Saved entries:
----------

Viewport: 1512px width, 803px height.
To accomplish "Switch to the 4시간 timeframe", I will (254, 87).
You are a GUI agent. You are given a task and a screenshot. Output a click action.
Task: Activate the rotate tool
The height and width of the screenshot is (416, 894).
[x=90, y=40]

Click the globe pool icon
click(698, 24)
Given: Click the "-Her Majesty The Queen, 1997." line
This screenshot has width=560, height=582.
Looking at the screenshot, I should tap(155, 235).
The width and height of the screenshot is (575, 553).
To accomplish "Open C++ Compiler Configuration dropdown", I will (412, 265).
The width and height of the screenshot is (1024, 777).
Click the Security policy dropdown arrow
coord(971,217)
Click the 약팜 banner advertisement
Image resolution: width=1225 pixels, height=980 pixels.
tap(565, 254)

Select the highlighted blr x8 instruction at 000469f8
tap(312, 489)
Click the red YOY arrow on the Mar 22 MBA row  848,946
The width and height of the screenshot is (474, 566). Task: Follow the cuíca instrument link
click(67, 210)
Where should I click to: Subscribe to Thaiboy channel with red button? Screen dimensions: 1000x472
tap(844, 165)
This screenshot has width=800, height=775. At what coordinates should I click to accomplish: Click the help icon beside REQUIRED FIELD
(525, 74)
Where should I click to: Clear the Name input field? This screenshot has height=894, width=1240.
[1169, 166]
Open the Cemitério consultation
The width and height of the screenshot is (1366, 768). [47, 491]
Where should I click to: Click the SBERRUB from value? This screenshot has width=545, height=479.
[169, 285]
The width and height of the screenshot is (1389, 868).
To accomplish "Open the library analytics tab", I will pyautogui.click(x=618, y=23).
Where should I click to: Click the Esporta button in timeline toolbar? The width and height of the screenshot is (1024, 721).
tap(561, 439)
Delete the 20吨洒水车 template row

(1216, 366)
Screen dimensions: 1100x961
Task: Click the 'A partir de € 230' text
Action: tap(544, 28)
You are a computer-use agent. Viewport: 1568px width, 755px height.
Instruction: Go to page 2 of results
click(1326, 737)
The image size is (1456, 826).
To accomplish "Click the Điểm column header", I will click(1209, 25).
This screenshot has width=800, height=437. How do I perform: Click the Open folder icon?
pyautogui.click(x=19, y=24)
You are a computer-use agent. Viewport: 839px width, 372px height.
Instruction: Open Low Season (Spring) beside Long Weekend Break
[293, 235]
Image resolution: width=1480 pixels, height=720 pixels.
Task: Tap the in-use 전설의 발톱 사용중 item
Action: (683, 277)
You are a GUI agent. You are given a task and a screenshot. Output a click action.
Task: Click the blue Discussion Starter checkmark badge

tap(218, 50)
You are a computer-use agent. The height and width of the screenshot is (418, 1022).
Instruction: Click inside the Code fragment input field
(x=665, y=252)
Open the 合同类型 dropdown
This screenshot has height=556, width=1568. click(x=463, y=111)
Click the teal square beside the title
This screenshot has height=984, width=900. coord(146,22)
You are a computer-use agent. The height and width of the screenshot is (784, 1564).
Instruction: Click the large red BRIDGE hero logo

----------

Requirement: The data should be copied out in full, exactly as it reads.

Answer for this exercise:
Viewport: 1512px width, 803px height.
To accomplish "Switch to the 4시간 timeframe", I will (254, 87).
You are a GUI agent. You are given a task and a screenshot. Output a click action.
Task: Activate the rotate tool
The height and width of the screenshot is (416, 894).
[x=90, y=40]

Click the globe pool icon
click(698, 24)
Given: Click the "-Her Majesty The Queen, 1997." line
This screenshot has width=560, height=582.
Looking at the screenshot, I should tap(155, 235).
The width and height of the screenshot is (575, 553).
To accomplish "Open C++ Compiler Configuration dropdown", I will (412, 265).
The width and height of the screenshot is (1024, 777).
Click the Security policy dropdown arrow
coord(971,217)
Click the 약팜 banner advertisement
Image resolution: width=1225 pixels, height=980 pixels.
tap(565, 254)

Select the highlighted blr x8 instruction at 000469f8
tap(312, 489)
Click the red YOY arrow on the Mar 22 MBA row  848,946
The width and height of the screenshot is (474, 566). Task: Follow the cuíca instrument link
click(67, 210)
Where should I click to: Subscribe to Thaiboy channel with red button? Screen dimensions: 1000x472
tap(844, 165)
This screenshot has width=800, height=775. At what coordinates should I click to accomplish: Click the help icon beside REQUIRED FIELD
(525, 74)
Where should I click to: Clear the Name input field? This screenshot has height=894, width=1240.
[1169, 166]
Open the Cemitério consultation
The width and height of the screenshot is (1366, 768). [47, 491]
Where should I click to: Click the SBERRUB from value? This screenshot has width=545, height=479.
[169, 285]
The width and height of the screenshot is (1389, 868).
To accomplish "Open the library analytics tab", I will pyautogui.click(x=618, y=23).
Where should I click to: Click the Esporta button in timeline toolbar? The width and height of the screenshot is (1024, 721).
tap(561, 439)
Delete the 20吨洒水车 template row

(1216, 366)
Screen dimensions: 1100x961
Task: Click the 'A partir de € 230' text
Action: tap(544, 28)
You are a computer-use agent. Viewport: 1568px width, 755px height.
Instruction: Go to page 2 of results
click(1326, 737)
The image size is (1456, 826).
To accomplish "Click the Điểm column header", I will click(1209, 25).
This screenshot has width=800, height=437. How do I perform: Click the Open folder icon?
pyautogui.click(x=19, y=24)
You are a computer-use agent. Viewport: 839px width, 372px height.
Instruction: Open Low Season (Spring) beside Long Weekend Break
[293, 235]
Image resolution: width=1480 pixels, height=720 pixels.
Task: Tap the in-use 전설의 발톱 사용중 item
Action: (683, 277)
You are a GUI agent. You are given a task and a screenshot. Output a click action.
Task: Click the blue Discussion Starter checkmark badge

tap(218, 50)
You are a computer-use agent. The height and width of the screenshot is (418, 1022).
Instruction: Click inside the Code fragment input field
(x=665, y=252)
Open the 合同类型 dropdown
This screenshot has height=556, width=1568. click(x=463, y=111)
Click the teal square beside the title
This screenshot has height=984, width=900. coord(146,22)
You are a computer-use agent. The height and width of the screenshot is (784, 1564).
Instruction: Click the large red BRIDGE hero logo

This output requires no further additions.